Mélodie juste pour pianiste improbable

Dans Novecento : pianiste, il y a de l’humanité, de la poésie, le mythe des grands voyages, la quête de la liberté contrainte par une vie carcérale en format flottant.
Photo: Eva-Maude Tardif-Champoux Dans Novecento : pianiste, il y a de l’humanité, de la poésie, le mythe des grands voyages, la quête de la liberté contrainte par une vie carcérale en format flottant.

Quand on y pense, en effet, c’est un peu troublant : avec un système mécanique fermé de 88 touches, pas une de plus, un piano permet malgré tout d’accéder à l’infini.

 

Le raisonnement peut laisser perplexe, mais il explique aussi, en partie, la drôle de vie de Danny Boodmann T.D. Lemon Novecento, enfant né, puis abonné sur un paquebot au début du siècle dernier.
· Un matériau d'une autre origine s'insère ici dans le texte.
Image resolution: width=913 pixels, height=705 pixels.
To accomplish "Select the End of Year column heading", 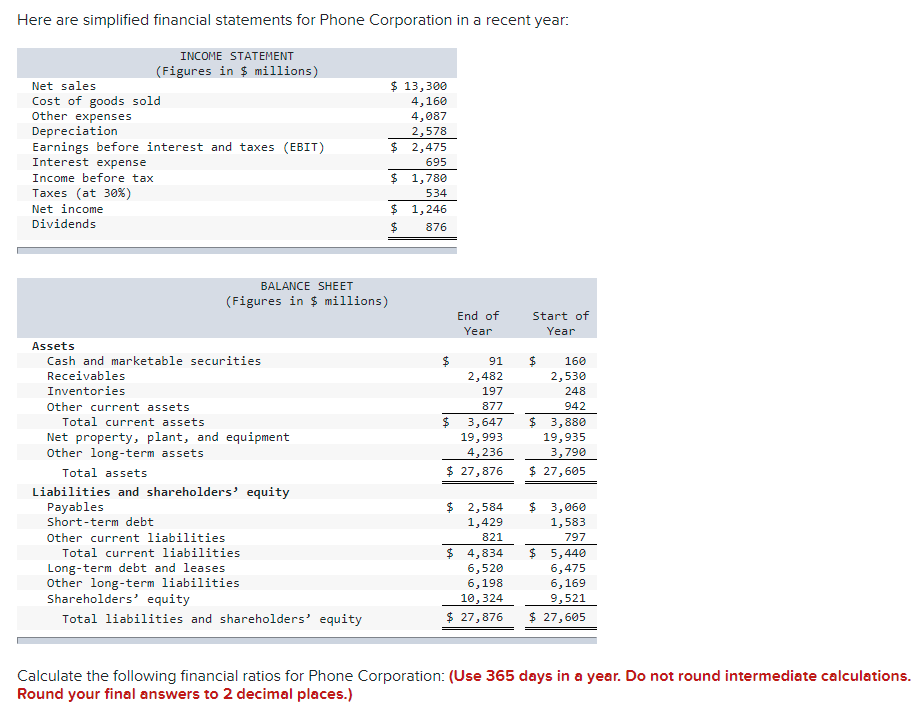I will click(x=478, y=322).
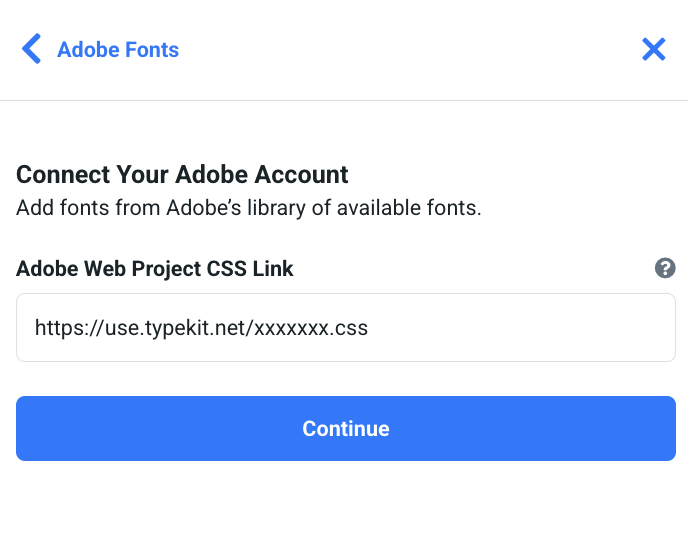Click the blue chevron beside Adobe Fonts
Screen dimensions: 688x548
click(32, 49)
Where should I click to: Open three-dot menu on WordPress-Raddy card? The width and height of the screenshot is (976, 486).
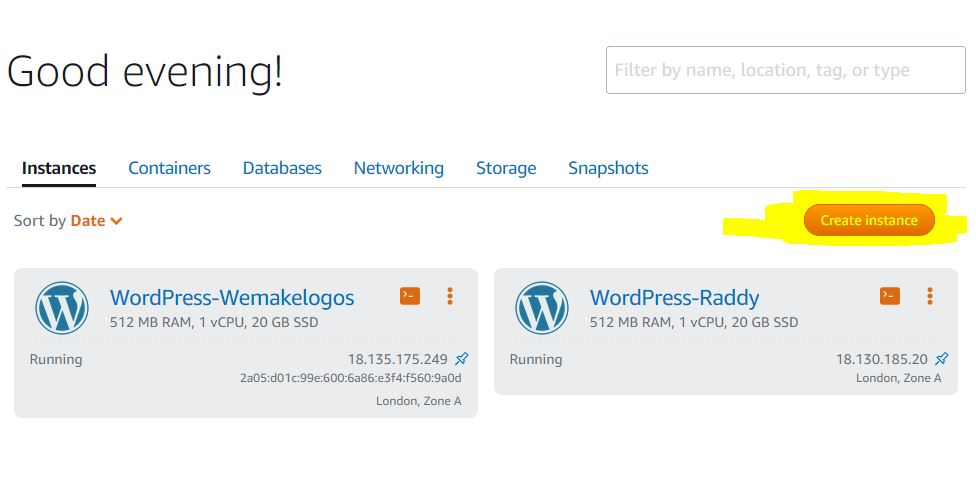[x=929, y=296]
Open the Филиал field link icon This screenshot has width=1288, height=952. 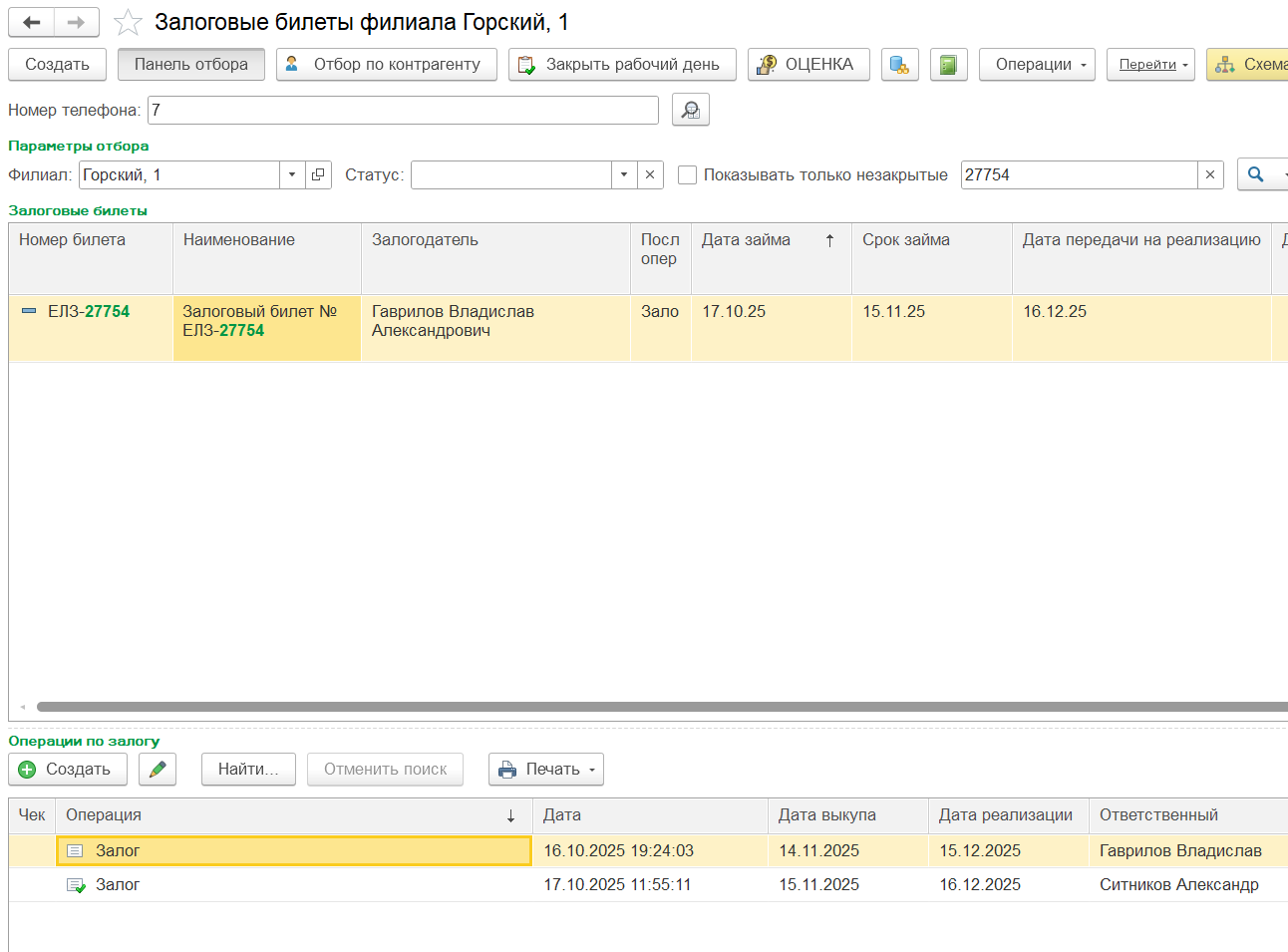318,174
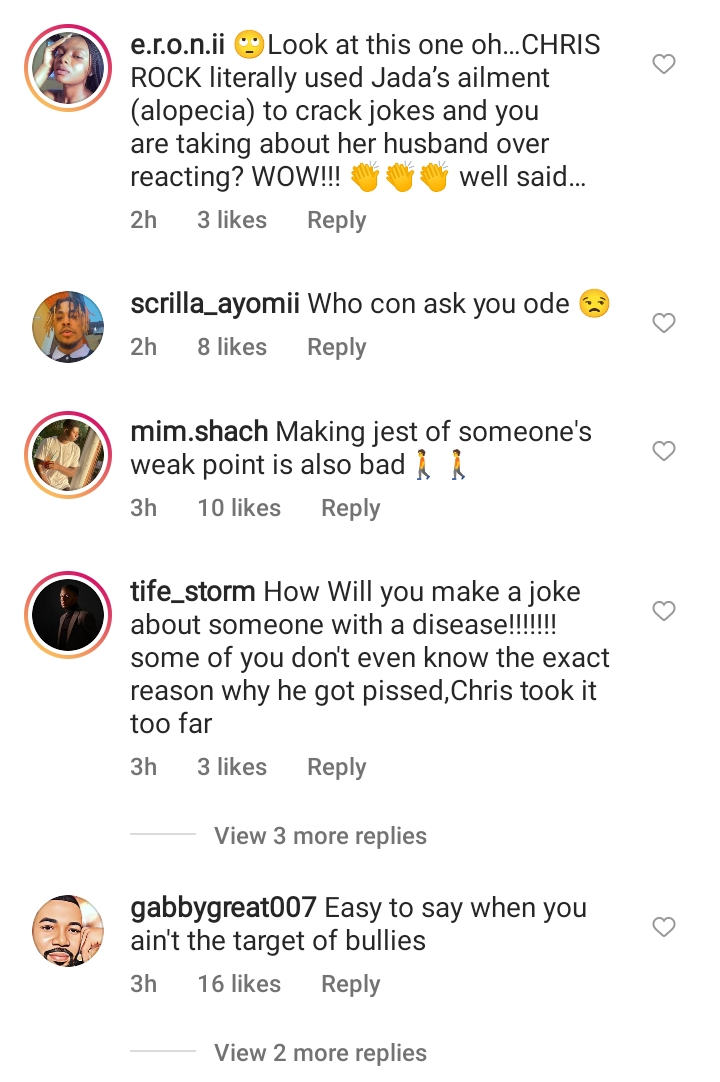Reply to e.r.o.n.ii's comment

pyautogui.click(x=336, y=220)
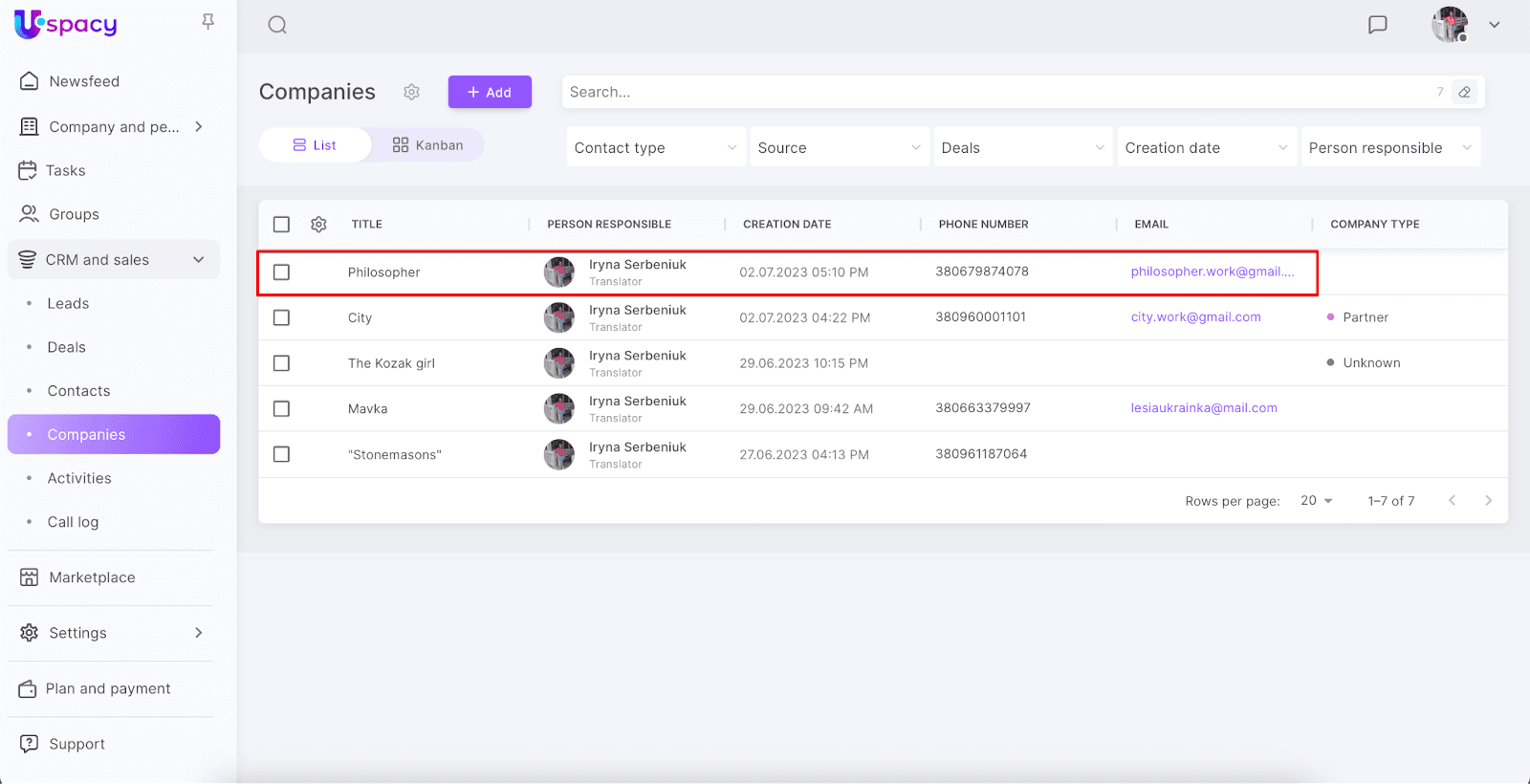
Task: Click the clear filter eraser icon
Action: (x=1464, y=92)
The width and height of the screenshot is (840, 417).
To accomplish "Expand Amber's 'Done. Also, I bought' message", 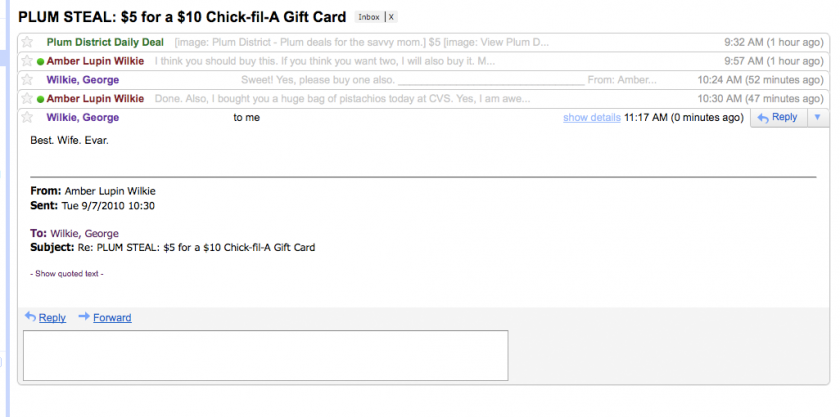I will 423,99.
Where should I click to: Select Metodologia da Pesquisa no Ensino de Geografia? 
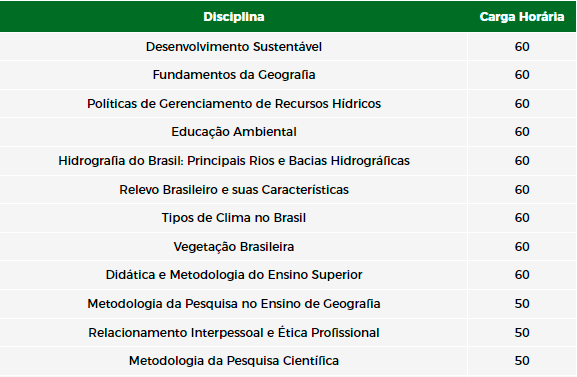coord(234,304)

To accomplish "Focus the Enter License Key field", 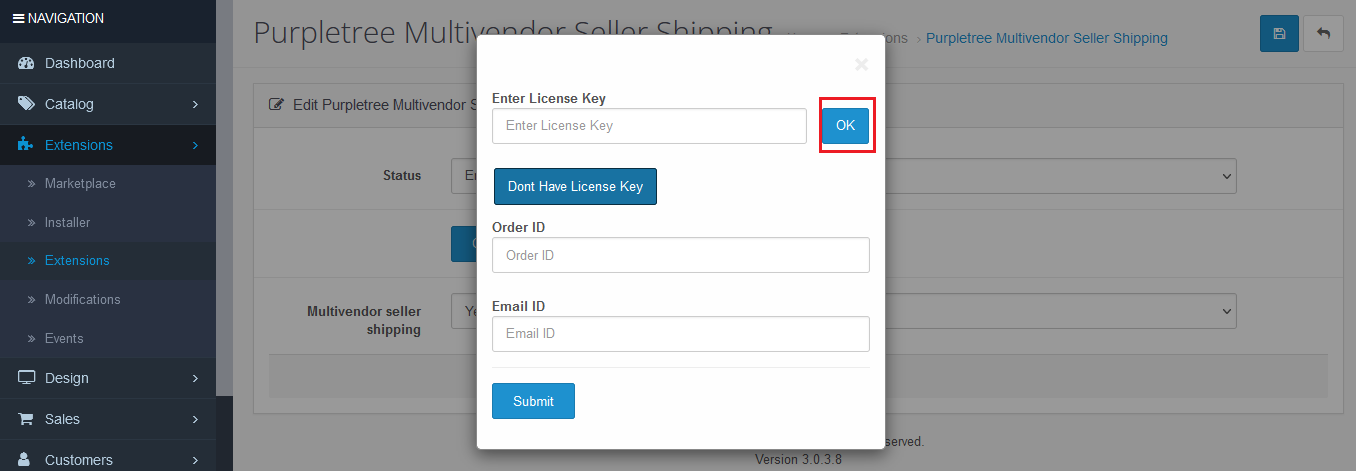I will 649,126.
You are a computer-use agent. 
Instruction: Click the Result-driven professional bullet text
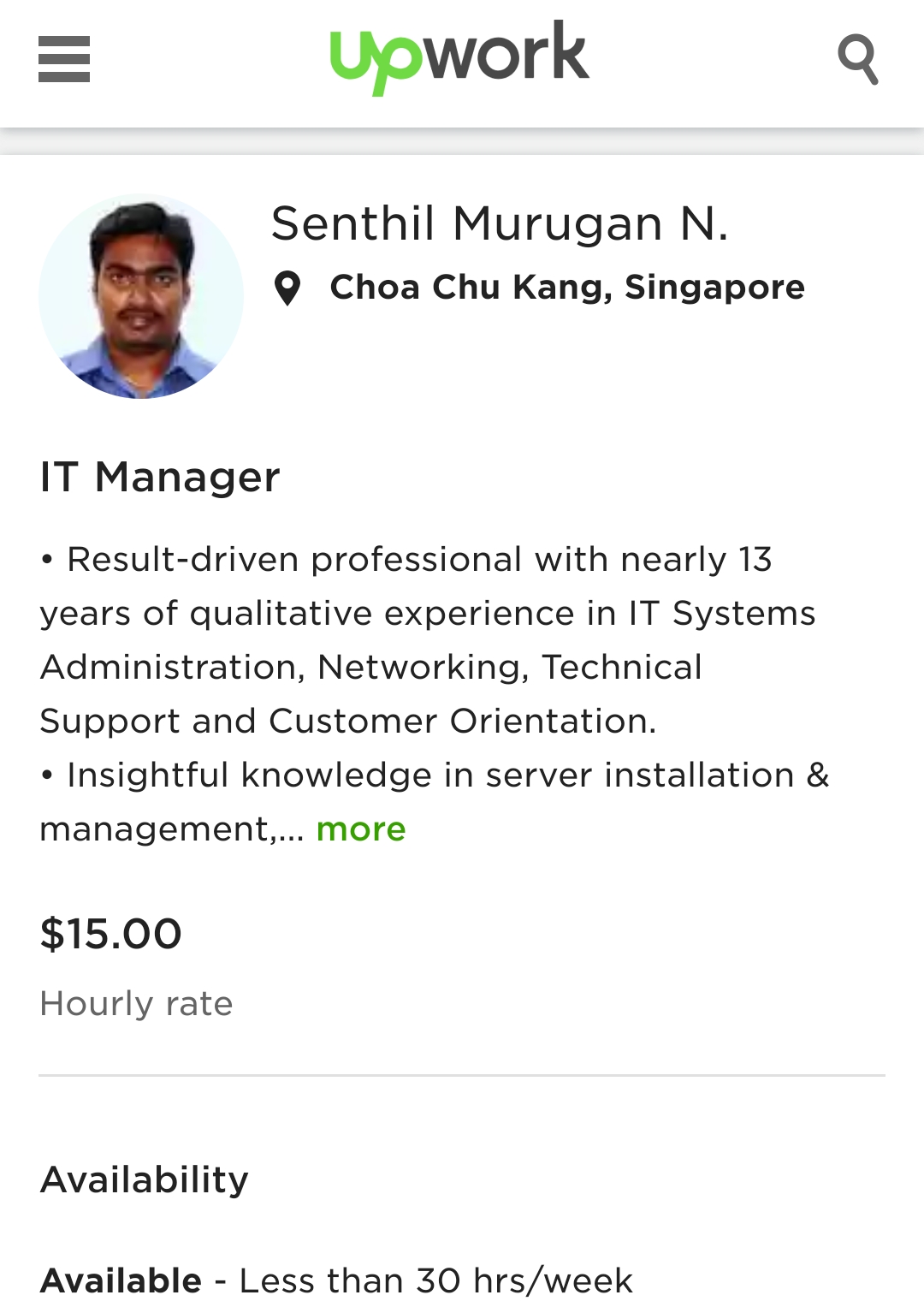coord(419,560)
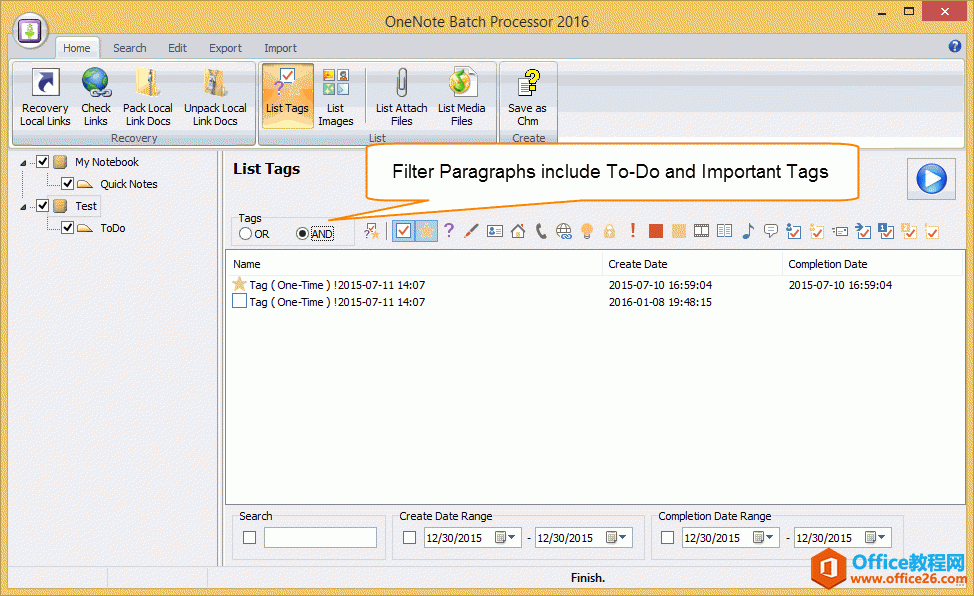
Task: Open the Create Date start date dropdown
Action: coord(513,538)

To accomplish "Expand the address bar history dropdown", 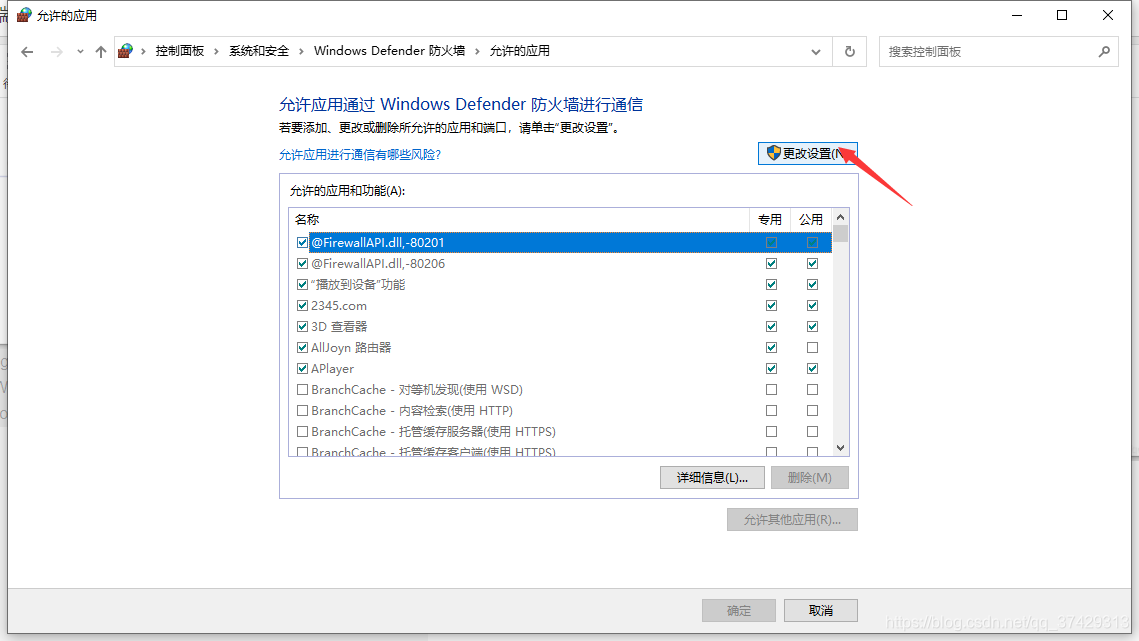I will (x=816, y=52).
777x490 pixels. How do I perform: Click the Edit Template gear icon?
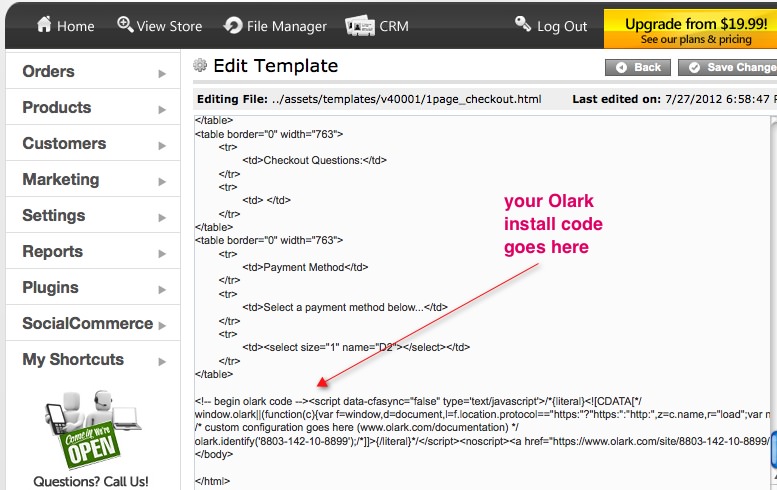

Captif de ce transatlantique, il en deviendra le pianiste chargé de divertir les passagers, tout comme un être complexe capable d’aller bien plus loin que les allers-retours entre deux continents, malgré les contraintes physiques du navire qu’il ne quittera jamais.

 

L’histoire est fictive. Elle a été imaginée en 1994 par Alessandro Barrico — l’Italien qui a mis au monde le roman Soie — et trouve depuis mercredi une résonance intéressante sur les planches du théâtre Denise-Pelletier à Montréal sous le titre de Novecento : pianiste.

 

La troupe du Théâtre de la Trotteuse est derrière tout ça, mais également au-devant d’une scène où, sur plusieurs dimensions le destin improbable d’un homme (qui prend vie avec le pouvoir de conviction de Simon Dépot), va être raconté par Tim Tooney, au classicisme parfaitement incarné par Martin Lebrun. L’artiste frêle est trompettiste de l’orchestre du Virginian — c’est le nom du navire — et surtout fil conducteur de ce monologue mis en image dans une succession de tableaux par un quatuor de comédiens, complété ici par Jacinthe Gilbert et Karine Chiasson.

 

Il y a de l’humanité, de la poésie, le mythe des grands voyages, la quête de la liberté contrainte par une vie carcérale en format flottant. Il y a aussi dans l’air — comme sur l’eau où l’action se joue — l’autopsie d’une existence marquée par la fatalité avec des tonalités ésotériques et psycho-pop que la mise en scène de Geneviève Dionne arrive habilement à contrôler, à gommer même à certains endroits, par des procédés narratifs amenant plutôt le texte de Barrico sur ces sillons documentaires et romanesques qui lui vont si bien.

 

La portée n’est pas trop formelle, l’interprétation non plus. La mélodie d’ensemble est sobre et juste, assez envoûtante pour transporter le spectateur sur les flots de cette aventure humaine, avec délicatesse et ravissement, à l’image d’une croisière par temps calme qui se passerait bien.